Moving away from the golden, airy feel of Man of Steel, Snyder apes the dark, brooding aura director Christopher Nolan brought to his Dark Knight trilogy. But he doesn’t have the breadth or vision to match the style: A lot of the movie feels like a retread, right down to the 956th retelling of the night in which a young Bruce Wayne saw his parents gunned down in front of him. Is there anyone left on the planet who still doesn’t know how Batman came to be?Affleck, who gets top billing over Cavill even though this is essentially a sequel to Man of Steel, fares OK as Bruce Wayne, but these characters are too played out, too familiar, for any actor to make much of an impression. Mostly, Affleck looks good in a cowl (his Batman is more physical and sadistic than previous incarnations, pushing the PG-13 rating to its limit). Cavill, relegated to supporting status in his own movie, suffers nobly as Superman – a savior empty-suit. Only Jesse Eisenberg, as the maniacally evil Lex Luthor, seems to be trying to do something different with his role: He lets you see the wires short-circuiting inside the villain’s head when he schemes.

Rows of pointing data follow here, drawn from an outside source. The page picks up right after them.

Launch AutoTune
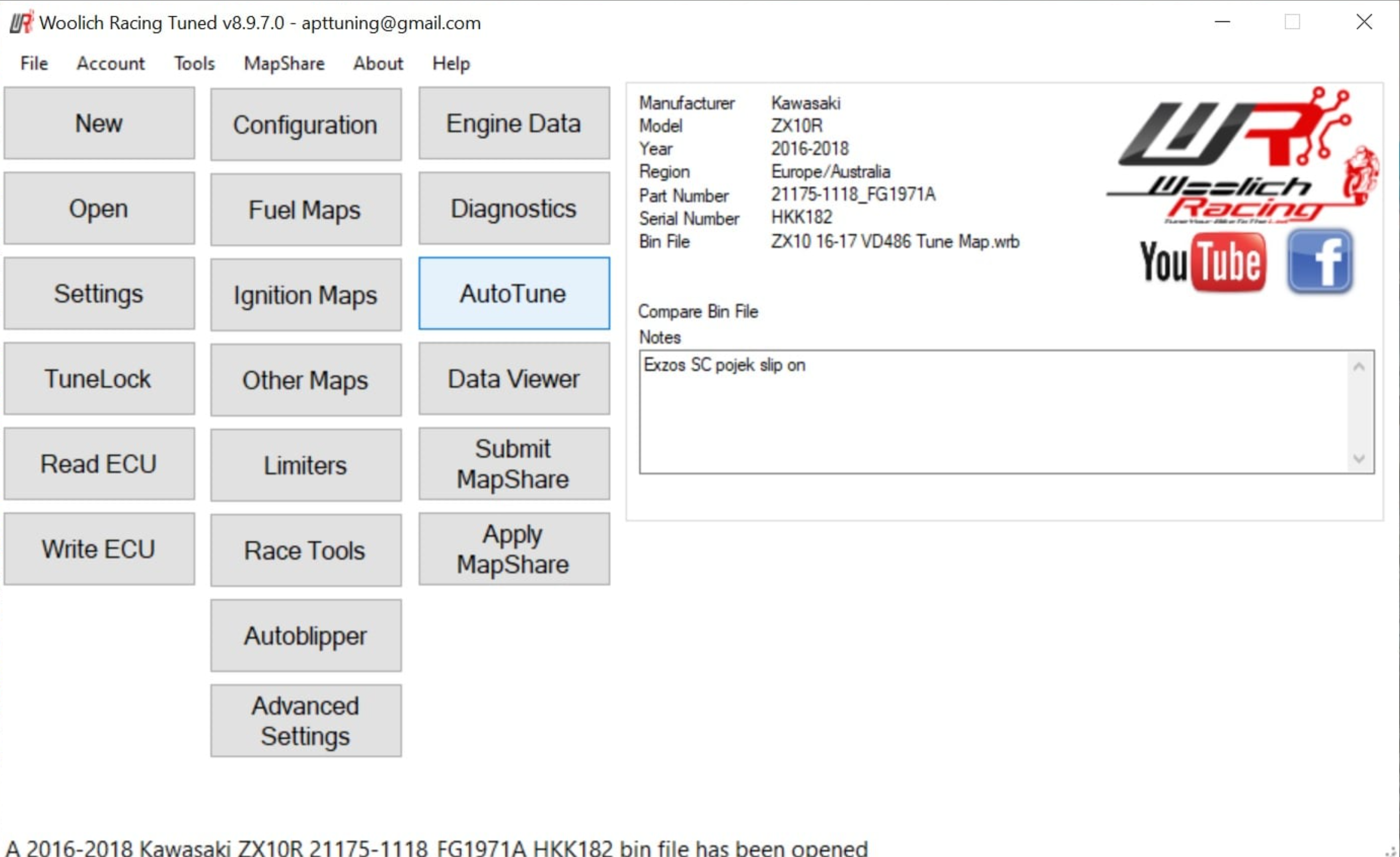 coord(513,293)
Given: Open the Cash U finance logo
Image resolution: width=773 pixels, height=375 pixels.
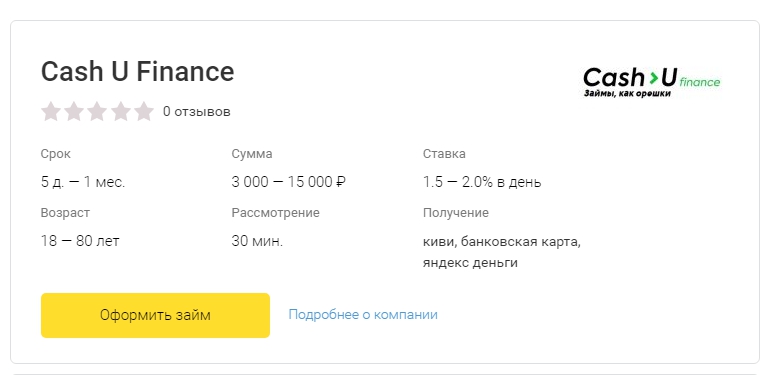Looking at the screenshot, I should [652, 82].
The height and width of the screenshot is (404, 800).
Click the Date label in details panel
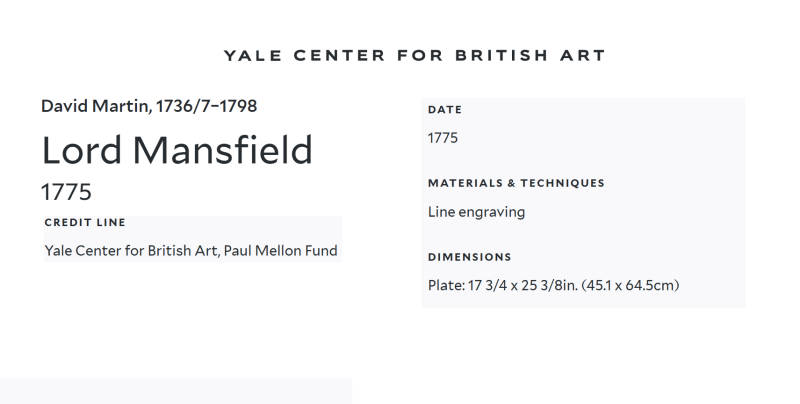point(445,110)
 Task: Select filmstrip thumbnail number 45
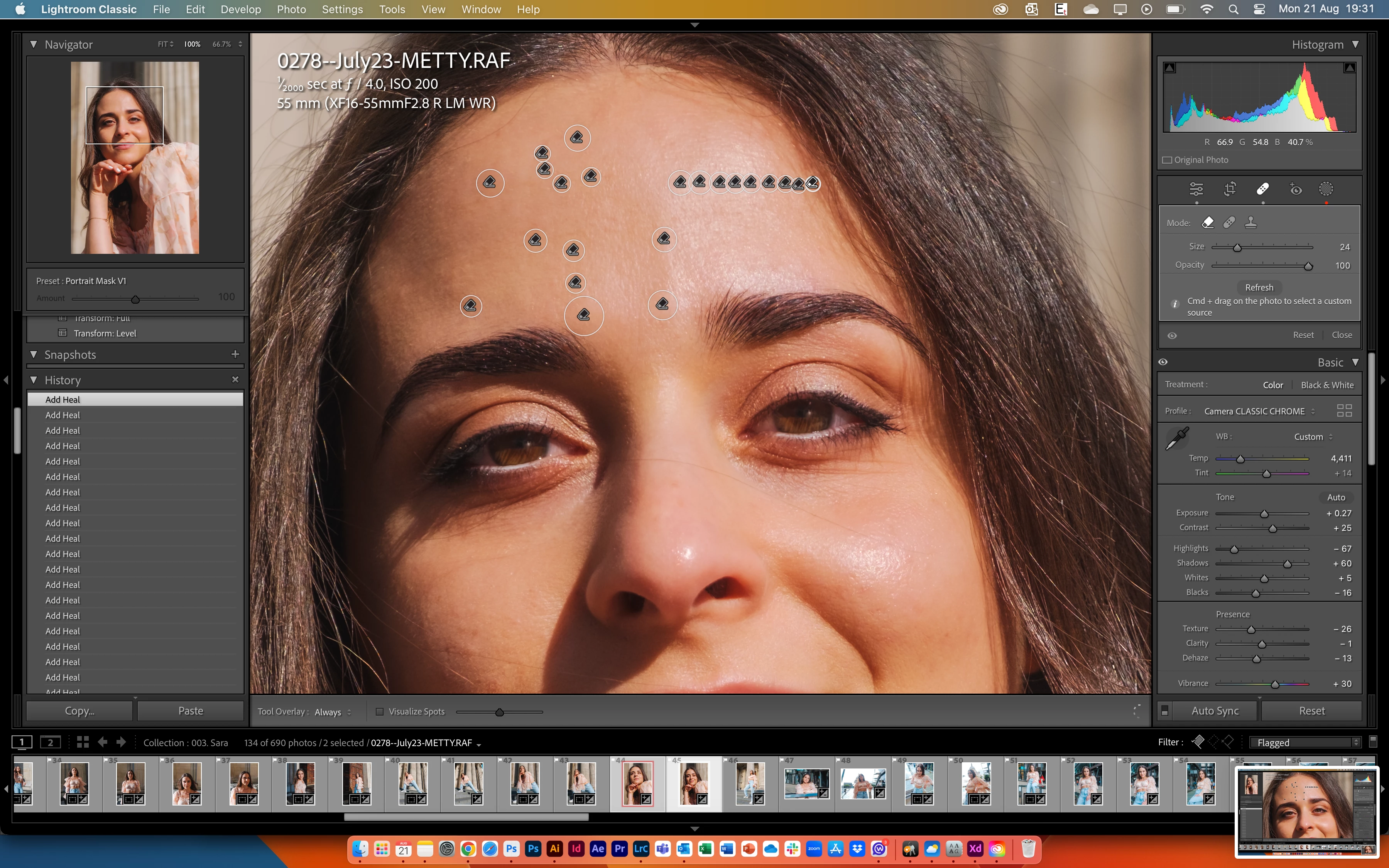(694, 783)
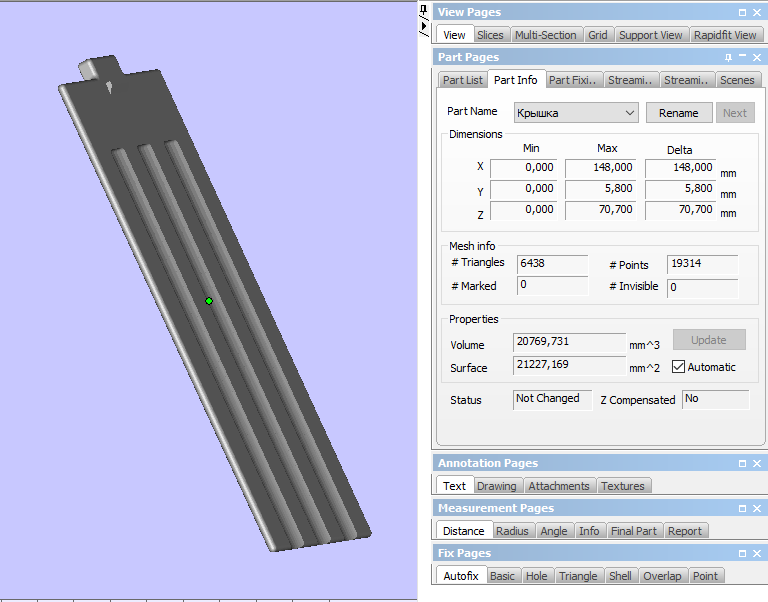Click the pin icon on Part Pages header
The width and height of the screenshot is (768, 602).
728,57
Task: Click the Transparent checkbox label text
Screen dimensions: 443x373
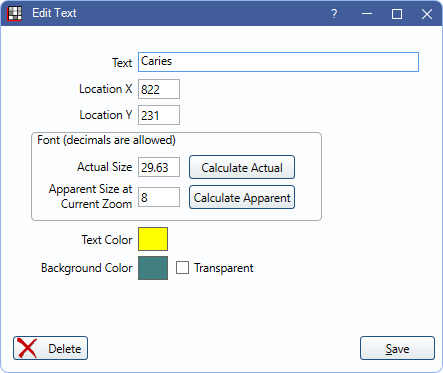Action: (x=224, y=268)
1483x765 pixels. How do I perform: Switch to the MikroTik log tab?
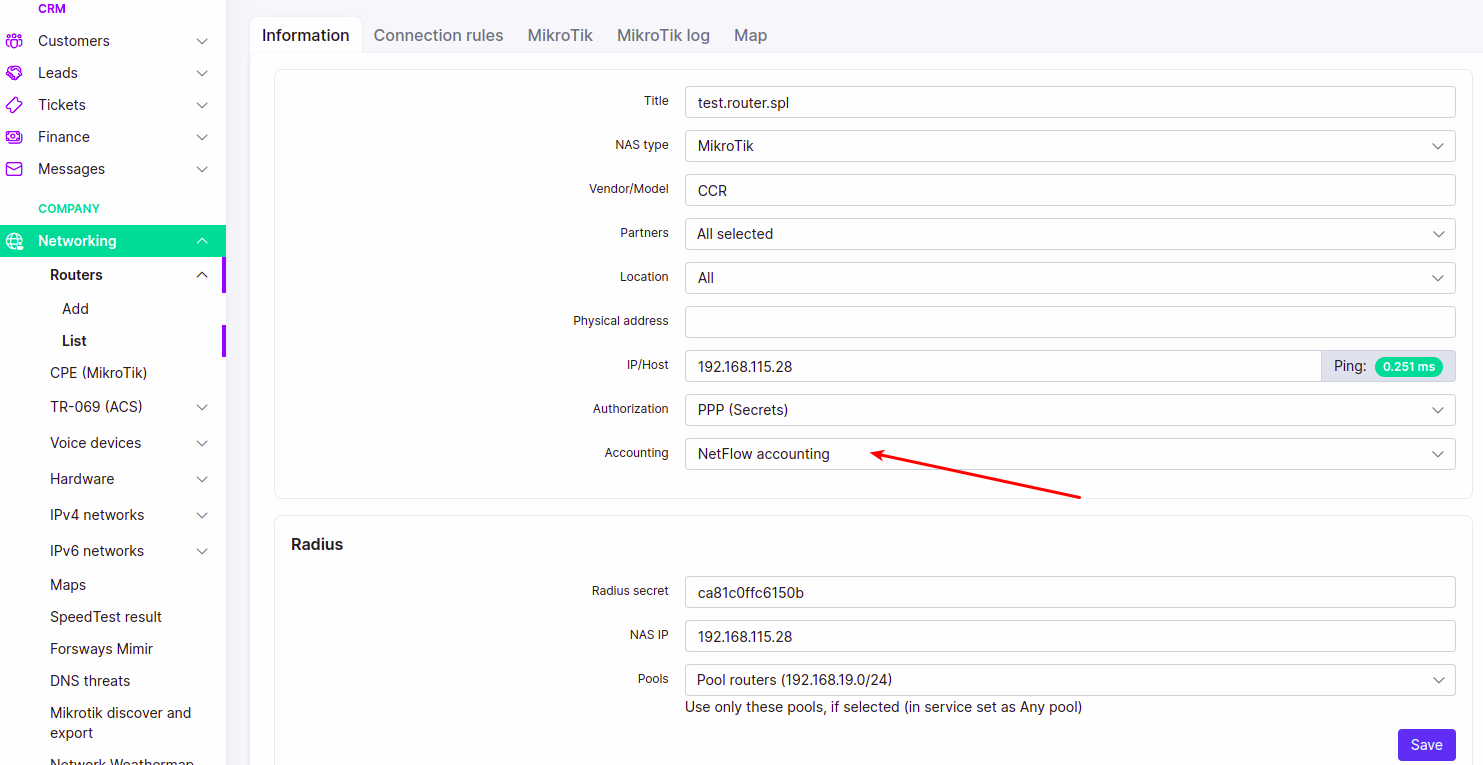coord(663,35)
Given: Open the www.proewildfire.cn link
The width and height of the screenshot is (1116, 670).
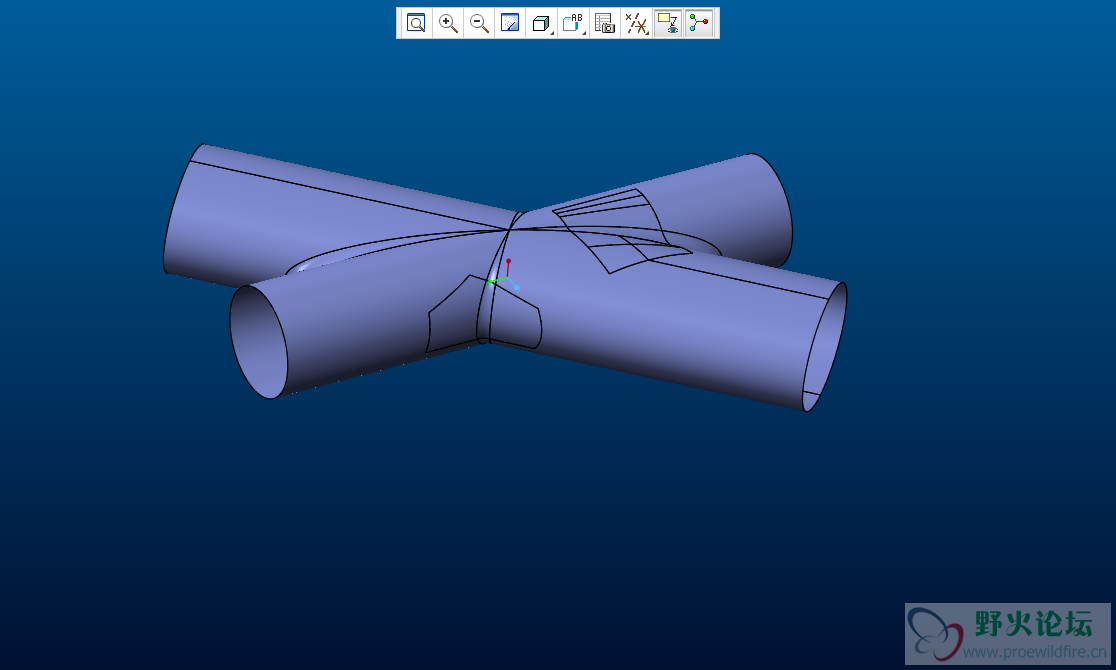Looking at the screenshot, I should point(1035,653).

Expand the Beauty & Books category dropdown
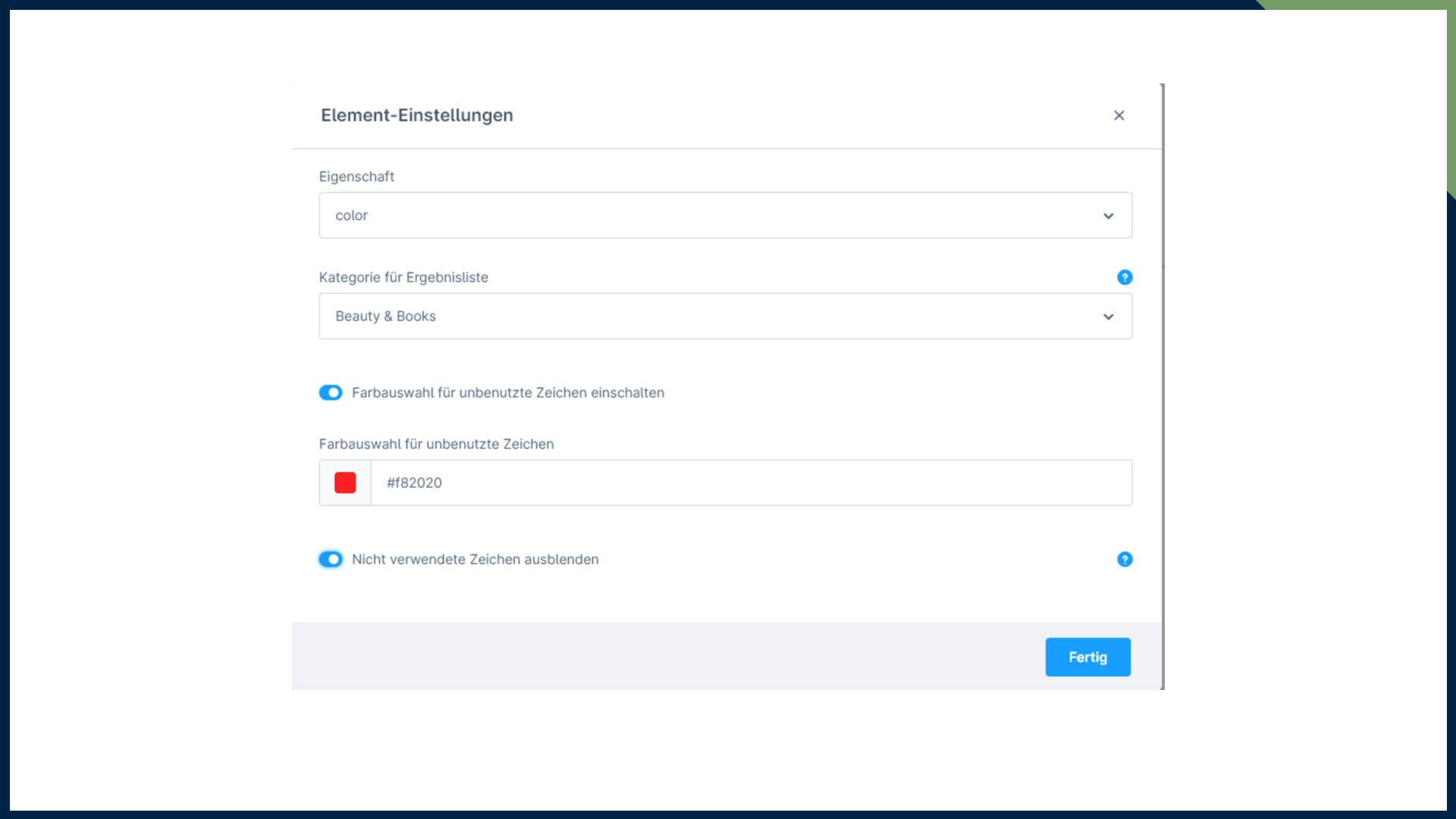(713, 316)
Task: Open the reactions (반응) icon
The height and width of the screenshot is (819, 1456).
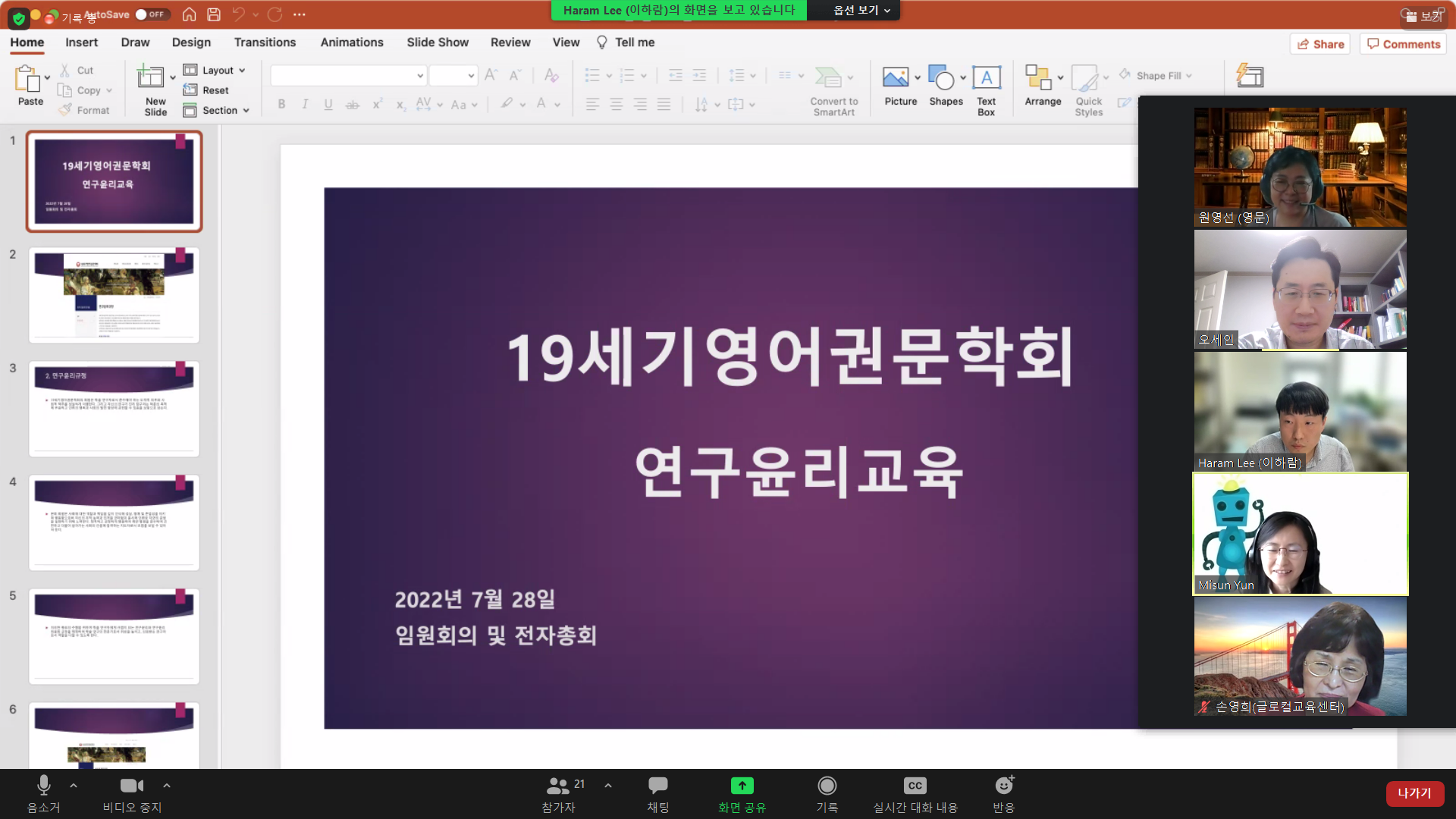Action: pyautogui.click(x=1003, y=786)
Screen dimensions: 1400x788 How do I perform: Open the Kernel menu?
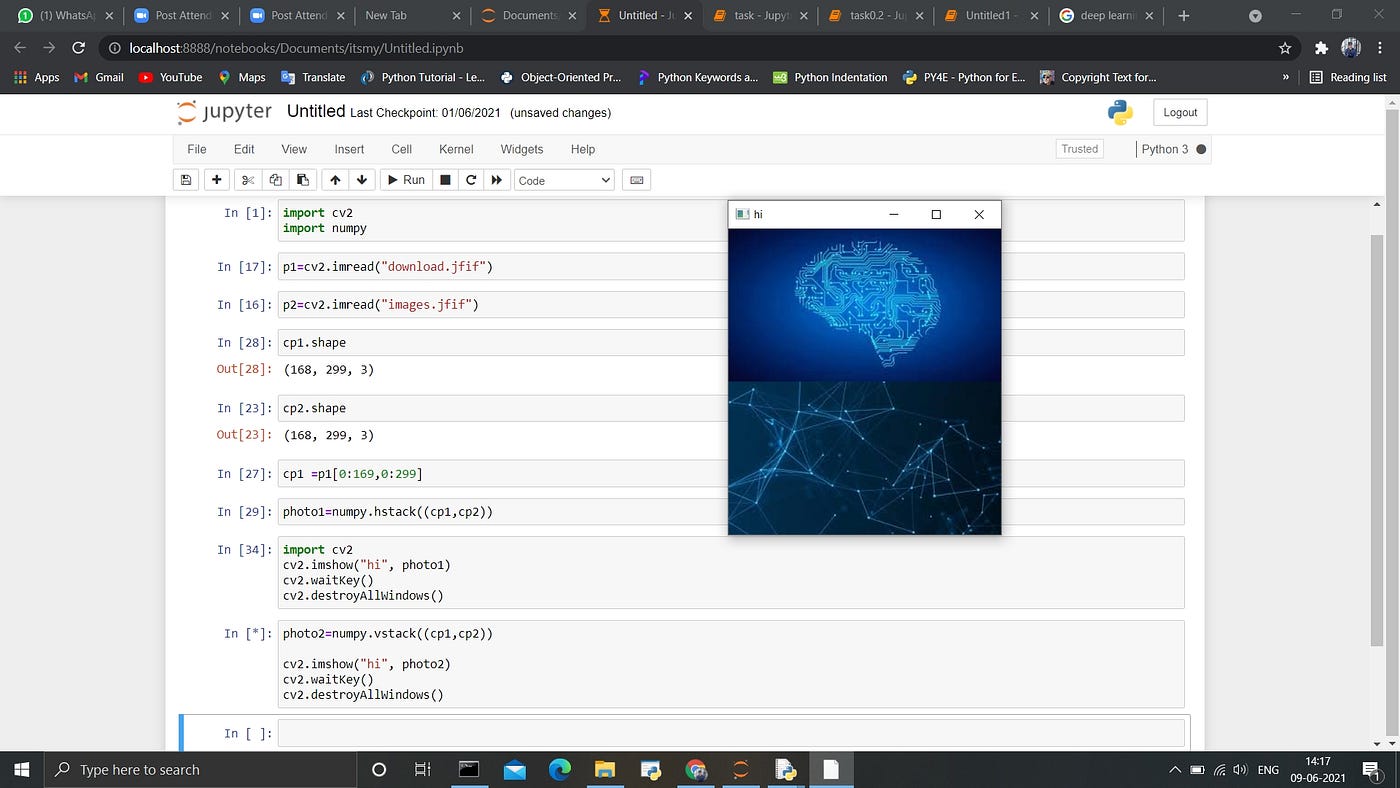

But the movie has no use for him other than as a plot device, a mechanism to set certain events in motion, with no apparent motivation.This huge, unwieldy movie is busy and overcrowded: There’s a subplot involving terrorists, Amy Adams’ Lois Lane is in constant need of rescuing and Holly Hunter plays a gullible U.S. Senator. Unlike Man of Steel, which couldn’t avoid the draggy pacing of origin stories, Batman v Superman is loaded with incident and moves briskly. But the only things that register are fleeting, inconsequential beats, such as the most outrageous Batcave entrance to date or a dream sequence in which Batman imagines he’s in a future realm in which Superman and his fellow evil aliens have conquered the world. That scene, which is shot in one long take, is weird and exciting and strange, a brief glimpse at the bolder, more original movie Snyder is capable of making. But after the financial failure of Watchmen, his epic, R-rated adaptation of the Alan Moore graphic novel that failed to rake in the expected cash, Snyder learned his lesson.